Newsletters – from the old website (some of the older ones are not available as PDFs):
- General Membership Meeting
- From the President
- NCAS Field Trips
- Scudder Pond News
- Northwest Wildlife Rehabilitation Center
- Christmas Bird Counts
- International Migration of Snow Geese
- The View From Lummi Island
General Membership Meeting
Alan Fritzberg took a rafting trip in Alaska that Tom Sawyer and Huck Finn could never have imagined. The 2009 trip floated some one hundred miles of the Marsh Fork of the Canning River from the Brooks Range Mountains to the Canning River entry into the coastal plain near the shores of the Beaufort Sea and the Arctic Ocean.

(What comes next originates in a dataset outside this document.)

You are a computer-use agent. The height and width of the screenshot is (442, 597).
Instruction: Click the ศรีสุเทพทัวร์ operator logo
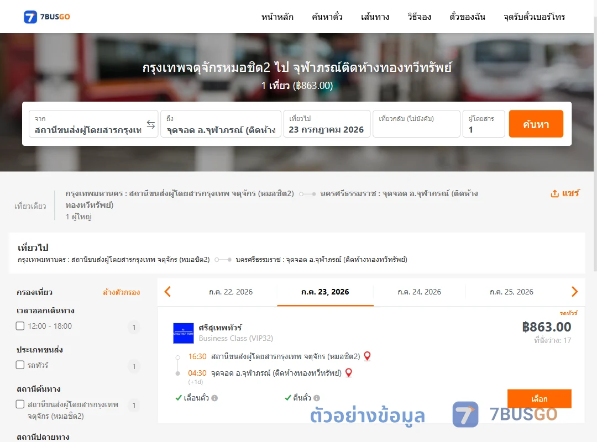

Run by Wilderness Birding of Alaska and the Nature Conservancy, the trip focused on birds in a range of arctic environments as well as the occasional grizzly bear. The Arctic National Wildlife Refuge — the size of South Carolina — is one of the most pristine wilderness areas of large size left in the world. Visiting and resident wildlife abound in the short summer season of the refuge.
Join us for an informative evening and remember that meetings of the North Cascades Audubon Society are FREE and open to the public, so invite a couple of friends to join you. We’ll save a seat for you and treats and hot beverages will be available.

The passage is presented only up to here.